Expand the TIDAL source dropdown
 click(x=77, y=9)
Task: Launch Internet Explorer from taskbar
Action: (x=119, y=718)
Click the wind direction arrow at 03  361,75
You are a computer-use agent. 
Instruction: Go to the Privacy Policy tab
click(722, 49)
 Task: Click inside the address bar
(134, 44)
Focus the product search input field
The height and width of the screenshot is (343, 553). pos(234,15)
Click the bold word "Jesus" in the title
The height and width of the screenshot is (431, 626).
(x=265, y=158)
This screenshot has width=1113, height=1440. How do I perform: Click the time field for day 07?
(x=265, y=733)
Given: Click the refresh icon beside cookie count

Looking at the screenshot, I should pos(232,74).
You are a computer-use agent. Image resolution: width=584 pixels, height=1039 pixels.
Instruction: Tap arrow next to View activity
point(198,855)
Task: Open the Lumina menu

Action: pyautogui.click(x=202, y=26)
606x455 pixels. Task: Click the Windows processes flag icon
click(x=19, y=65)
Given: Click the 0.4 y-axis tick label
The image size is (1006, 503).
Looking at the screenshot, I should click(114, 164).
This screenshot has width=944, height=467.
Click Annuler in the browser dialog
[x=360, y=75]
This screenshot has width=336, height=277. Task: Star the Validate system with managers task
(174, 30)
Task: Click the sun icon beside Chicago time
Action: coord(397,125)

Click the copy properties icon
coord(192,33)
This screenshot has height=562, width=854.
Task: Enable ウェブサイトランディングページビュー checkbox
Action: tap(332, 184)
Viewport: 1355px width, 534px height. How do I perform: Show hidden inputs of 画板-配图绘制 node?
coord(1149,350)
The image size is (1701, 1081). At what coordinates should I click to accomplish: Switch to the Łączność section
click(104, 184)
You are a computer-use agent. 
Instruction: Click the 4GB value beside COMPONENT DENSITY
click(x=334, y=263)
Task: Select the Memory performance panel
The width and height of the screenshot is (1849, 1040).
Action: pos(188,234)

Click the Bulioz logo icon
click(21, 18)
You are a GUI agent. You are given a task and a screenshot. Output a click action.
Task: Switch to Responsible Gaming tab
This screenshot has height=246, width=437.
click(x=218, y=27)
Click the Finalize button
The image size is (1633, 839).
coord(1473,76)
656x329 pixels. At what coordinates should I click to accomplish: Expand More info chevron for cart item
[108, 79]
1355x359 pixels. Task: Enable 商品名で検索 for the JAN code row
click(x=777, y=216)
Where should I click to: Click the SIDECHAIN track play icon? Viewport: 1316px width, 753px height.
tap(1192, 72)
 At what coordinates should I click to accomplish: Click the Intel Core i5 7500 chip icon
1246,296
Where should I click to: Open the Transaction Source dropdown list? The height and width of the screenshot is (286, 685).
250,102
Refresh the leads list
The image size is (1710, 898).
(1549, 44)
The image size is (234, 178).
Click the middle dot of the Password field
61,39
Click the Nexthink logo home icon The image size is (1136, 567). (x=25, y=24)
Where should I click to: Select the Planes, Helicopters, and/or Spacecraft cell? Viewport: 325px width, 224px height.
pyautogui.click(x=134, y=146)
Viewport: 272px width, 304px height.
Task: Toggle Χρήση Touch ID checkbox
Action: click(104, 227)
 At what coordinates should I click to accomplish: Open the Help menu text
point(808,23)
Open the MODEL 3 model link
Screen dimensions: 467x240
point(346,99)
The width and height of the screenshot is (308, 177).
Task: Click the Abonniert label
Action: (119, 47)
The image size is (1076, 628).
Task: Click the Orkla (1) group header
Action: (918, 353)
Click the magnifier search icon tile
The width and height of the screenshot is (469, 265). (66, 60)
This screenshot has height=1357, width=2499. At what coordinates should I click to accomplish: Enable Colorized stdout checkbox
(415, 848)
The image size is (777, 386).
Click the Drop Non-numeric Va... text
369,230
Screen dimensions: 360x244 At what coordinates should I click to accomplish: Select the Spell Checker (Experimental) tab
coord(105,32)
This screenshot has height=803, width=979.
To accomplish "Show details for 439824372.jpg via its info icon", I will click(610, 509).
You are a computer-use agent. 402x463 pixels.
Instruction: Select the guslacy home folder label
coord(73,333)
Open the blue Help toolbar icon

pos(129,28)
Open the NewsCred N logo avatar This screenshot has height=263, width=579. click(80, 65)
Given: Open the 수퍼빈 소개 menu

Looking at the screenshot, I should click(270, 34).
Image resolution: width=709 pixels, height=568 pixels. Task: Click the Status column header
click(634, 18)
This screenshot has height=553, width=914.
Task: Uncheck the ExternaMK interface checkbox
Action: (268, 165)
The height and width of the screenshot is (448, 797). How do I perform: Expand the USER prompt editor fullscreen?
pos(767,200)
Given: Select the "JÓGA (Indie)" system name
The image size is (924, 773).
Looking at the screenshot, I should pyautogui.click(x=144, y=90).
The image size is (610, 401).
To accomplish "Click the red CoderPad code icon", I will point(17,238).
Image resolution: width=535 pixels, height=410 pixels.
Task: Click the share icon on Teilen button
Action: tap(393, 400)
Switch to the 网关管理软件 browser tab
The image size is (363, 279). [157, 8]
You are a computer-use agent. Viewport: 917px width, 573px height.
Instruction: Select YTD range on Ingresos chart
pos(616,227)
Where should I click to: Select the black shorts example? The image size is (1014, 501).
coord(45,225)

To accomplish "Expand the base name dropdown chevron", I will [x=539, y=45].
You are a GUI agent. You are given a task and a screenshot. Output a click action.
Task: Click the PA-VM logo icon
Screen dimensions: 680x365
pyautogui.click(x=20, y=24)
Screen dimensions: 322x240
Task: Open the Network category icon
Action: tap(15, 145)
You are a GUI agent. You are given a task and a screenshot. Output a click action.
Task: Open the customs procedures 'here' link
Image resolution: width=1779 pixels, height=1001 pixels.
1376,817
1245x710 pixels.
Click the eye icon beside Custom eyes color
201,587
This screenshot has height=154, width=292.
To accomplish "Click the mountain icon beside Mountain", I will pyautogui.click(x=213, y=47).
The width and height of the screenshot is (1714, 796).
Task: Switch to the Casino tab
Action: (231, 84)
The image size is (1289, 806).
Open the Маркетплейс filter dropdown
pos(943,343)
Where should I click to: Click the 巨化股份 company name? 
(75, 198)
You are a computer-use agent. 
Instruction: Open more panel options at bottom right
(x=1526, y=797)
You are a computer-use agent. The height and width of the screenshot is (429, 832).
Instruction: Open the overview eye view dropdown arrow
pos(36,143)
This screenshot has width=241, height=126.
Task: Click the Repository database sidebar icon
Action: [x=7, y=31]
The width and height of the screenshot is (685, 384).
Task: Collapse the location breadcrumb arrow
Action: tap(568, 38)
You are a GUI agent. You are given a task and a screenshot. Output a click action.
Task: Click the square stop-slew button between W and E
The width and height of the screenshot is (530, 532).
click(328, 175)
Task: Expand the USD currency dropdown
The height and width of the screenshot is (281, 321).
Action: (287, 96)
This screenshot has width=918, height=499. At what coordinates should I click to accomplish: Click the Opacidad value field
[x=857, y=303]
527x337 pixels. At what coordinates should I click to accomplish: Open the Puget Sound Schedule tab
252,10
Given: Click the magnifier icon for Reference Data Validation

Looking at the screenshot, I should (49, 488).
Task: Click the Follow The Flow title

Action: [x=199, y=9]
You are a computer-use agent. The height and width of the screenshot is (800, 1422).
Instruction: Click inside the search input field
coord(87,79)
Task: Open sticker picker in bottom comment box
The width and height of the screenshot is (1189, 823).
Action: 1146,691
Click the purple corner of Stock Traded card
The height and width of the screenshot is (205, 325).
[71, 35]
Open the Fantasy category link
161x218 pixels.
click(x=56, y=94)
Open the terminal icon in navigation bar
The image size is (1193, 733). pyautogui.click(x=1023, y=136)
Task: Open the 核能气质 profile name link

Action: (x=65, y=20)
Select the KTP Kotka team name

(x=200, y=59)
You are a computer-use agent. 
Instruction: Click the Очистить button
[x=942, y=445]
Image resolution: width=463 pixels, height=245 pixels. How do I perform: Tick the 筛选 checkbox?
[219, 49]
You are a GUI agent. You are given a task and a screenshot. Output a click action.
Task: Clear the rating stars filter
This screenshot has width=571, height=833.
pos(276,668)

——————

Task directions
Reproduce, character for character, the part of the material above that opens with its first line and closes with the line containing "(x=265, y=158)". Include both of those lines.

Answer to the exercise
Expand the TIDAL source dropdown
 click(x=77, y=9)
Task: Launch Internet Explorer from taskbar
Action: (x=119, y=718)
Click the wind direction arrow at 03  361,75
You are a computer-use agent. 
Instruction: Go to the Privacy Policy tab
click(722, 49)
 Task: Click inside the address bar
(134, 44)
Focus the product search input field
The height and width of the screenshot is (343, 553). pos(234,15)
Click the bold word "Jesus" in the title
The height and width of the screenshot is (431, 626).
(x=265, y=158)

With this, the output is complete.